最近の若い子は、出世したくない。。という子が多いようですね。。
それはそれで良いと思うんです。
僕らの若い頃は、成り上がる事が究極の幸福感だと。。いう認識でした。。
その象徴として、ロック歌手の矢沢永吉さん。。
広島の田舎から出てきて、成り上がった。。矢沢さんの言い方で言えば、ビッグになった訳です。
ですから、当時の若者は、矢沢永吉さんに憧れ、矢沢永吉さんのように、東京で成り上がるんだ。。と、夢を見ていましたし、当時はネットも無く、成り上がるには、田舎から東京にまずでないといけない。。
そういう認識でした。。
だから、高校生くらいになると、我先に東京に出て、成り上がり、地元の仲間を見返し、驚かしてやるんだ。。
承認欲求がとても強い世代でした。。
実際、高校卒業と同時に、バンドで成り上がるんだ。。と、進学もせずに東京に出て行った子がいます。。
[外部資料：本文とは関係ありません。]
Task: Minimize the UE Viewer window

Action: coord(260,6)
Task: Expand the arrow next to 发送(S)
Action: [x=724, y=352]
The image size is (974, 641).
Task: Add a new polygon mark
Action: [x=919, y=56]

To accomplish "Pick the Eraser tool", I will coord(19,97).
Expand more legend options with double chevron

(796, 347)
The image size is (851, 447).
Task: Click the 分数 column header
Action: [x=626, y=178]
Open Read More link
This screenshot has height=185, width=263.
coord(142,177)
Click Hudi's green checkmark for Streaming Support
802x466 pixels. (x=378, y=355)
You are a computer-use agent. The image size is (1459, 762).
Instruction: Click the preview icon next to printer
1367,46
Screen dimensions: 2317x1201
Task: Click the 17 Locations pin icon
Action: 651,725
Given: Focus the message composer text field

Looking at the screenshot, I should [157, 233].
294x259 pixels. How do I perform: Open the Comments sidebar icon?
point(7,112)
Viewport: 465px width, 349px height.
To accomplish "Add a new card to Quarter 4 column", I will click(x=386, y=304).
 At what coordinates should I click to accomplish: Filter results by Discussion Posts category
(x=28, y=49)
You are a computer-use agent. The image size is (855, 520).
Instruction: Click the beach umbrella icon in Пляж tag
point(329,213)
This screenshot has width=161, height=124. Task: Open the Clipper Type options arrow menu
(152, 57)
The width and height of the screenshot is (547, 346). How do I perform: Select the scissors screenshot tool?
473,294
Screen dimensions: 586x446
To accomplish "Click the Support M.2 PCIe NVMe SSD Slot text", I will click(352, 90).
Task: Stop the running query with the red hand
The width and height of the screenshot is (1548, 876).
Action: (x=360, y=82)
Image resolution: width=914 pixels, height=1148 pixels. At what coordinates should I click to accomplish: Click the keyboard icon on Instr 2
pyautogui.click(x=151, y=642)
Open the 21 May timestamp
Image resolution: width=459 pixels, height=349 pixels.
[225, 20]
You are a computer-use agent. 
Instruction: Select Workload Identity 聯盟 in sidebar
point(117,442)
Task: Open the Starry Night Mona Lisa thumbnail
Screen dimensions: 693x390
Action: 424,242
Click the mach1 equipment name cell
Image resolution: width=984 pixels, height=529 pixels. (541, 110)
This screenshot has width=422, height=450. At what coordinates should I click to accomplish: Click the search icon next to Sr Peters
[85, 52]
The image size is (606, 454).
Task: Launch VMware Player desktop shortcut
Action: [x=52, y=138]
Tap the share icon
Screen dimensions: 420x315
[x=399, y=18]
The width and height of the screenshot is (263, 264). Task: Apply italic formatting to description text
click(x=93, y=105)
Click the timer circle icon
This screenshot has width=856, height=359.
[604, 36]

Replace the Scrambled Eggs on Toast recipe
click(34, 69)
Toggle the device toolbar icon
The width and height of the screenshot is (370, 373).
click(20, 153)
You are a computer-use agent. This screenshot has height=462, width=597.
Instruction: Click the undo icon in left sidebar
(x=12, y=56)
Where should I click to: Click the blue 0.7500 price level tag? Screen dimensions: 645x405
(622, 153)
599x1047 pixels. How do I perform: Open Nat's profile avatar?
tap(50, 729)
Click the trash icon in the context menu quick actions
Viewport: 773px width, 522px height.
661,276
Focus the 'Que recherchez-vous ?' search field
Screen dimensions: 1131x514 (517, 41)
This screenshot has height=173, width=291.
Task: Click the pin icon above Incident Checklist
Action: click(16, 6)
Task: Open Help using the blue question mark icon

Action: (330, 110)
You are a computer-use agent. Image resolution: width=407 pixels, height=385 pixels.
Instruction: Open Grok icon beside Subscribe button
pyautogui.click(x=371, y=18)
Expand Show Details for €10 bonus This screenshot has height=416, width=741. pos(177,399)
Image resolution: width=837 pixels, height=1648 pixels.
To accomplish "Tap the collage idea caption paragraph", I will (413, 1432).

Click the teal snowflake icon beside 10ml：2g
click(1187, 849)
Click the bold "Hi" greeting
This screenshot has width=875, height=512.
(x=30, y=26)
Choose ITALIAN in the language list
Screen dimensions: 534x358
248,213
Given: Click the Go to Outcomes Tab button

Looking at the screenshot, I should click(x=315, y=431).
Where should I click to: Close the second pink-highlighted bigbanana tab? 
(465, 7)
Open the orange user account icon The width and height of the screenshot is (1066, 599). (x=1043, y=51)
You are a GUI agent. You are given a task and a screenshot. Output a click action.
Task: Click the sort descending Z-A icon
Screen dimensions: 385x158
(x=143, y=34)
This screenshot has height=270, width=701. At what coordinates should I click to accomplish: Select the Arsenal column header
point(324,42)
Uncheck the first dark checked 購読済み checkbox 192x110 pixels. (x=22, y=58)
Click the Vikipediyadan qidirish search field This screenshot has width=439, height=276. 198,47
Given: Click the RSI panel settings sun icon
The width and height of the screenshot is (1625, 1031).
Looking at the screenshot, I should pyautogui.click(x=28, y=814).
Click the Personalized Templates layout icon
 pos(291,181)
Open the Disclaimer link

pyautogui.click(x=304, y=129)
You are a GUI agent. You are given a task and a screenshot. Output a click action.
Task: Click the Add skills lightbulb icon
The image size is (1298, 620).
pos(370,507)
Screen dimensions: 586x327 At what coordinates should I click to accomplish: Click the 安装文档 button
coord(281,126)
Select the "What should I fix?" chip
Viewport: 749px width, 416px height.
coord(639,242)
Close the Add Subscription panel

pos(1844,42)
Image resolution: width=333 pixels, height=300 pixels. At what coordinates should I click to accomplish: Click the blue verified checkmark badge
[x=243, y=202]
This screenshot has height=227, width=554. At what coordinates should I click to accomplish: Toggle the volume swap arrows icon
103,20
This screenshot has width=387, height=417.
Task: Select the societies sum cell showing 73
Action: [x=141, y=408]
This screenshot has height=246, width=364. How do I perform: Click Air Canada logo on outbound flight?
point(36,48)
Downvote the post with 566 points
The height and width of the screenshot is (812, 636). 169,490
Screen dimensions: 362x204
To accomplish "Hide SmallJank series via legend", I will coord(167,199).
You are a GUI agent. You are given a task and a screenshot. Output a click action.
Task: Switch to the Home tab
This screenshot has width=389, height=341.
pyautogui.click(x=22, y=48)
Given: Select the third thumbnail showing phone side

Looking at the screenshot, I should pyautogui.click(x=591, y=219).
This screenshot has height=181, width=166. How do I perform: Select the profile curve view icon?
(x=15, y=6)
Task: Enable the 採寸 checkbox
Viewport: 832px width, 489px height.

皆にプロになれよ!。。ーと、励まされて東京に行くのです。
僕の場合も、名古屋の大学に進学したのですが、大学3年時に、やはり自分もチャレンジしてみたい。。と、大学に在学しながら東京に出て、荻窪に住みながら、俳優養成所のオーディションを受け、なんと合格したので、1年間学んだんです。。
この話はした事ありましたか?
僕が俳優養成所のオーディションに合格したらしい。。という噂だけでも、当時は地元の仲間を賑やかせ、興奮した仲間も、俺も俺も。。と、東京に出てきちゃう。。
そういう時代でしたね!
一年で挫折して帰って来た訳だけど。。
今回言いたい事は、承認欲求を満たしたい。。その大義名分で、不自然に自分に鞭打ち、ストイックに成り上がる事、、成り上がれたとして、承認欲求を満たせたとして、満足などできないという事。。
僕が大学生の頃。。プロ野球のヤクルトスワローズの、高野さんというピッチャーが、引退後自殺したニュースを見て、ショックを受けたんです。
なんで? 成り上がり、結果も出して、有名人にもなれたじゃない。。
夢果たしたじゃん。。
なんで自殺したんだろ。。。
その後も元プロ野球選手の自殺は相次ぎ、芸能人の中でも、自殺する人多いですよね?
なんでででしょうか?
それは、成り上がり、頂点を取り、究極の承認欲求を得た瞬間から、同時に、ファンの期待に応え続けないといけない。。という偽の自分を演じて生きていかなければならなくなる事。。
そして、この地位から脱落するか恐怖が産まれるのです。
それも、頂点から落ちていくのは、そうではない人より落差が激しいのです。
その苦しみに耐えられないのです。
株をやると、急激に暴落するのに耐えきれず、9割の人が株を辞めるそうです。
それぐらい、人間は、落ちていくストレスに弱いのです。。
成り上がる事は、一時的な優越感や、承認欲求、、財力も手にするかもしれんが、ジェットコースターと同じ。。その瞬間から落ちていく恐怖に苛まれるのです。。
綺麗な女性は、そうでない人より、自分が美しくなくなる事に恐怖して、その恐怖を打ち消すように努力している。。
吉永小百合さんは、いつまでも綺麗ですが、きっと、この先もっと長生きして汚くなる事に怯えているはずなんです。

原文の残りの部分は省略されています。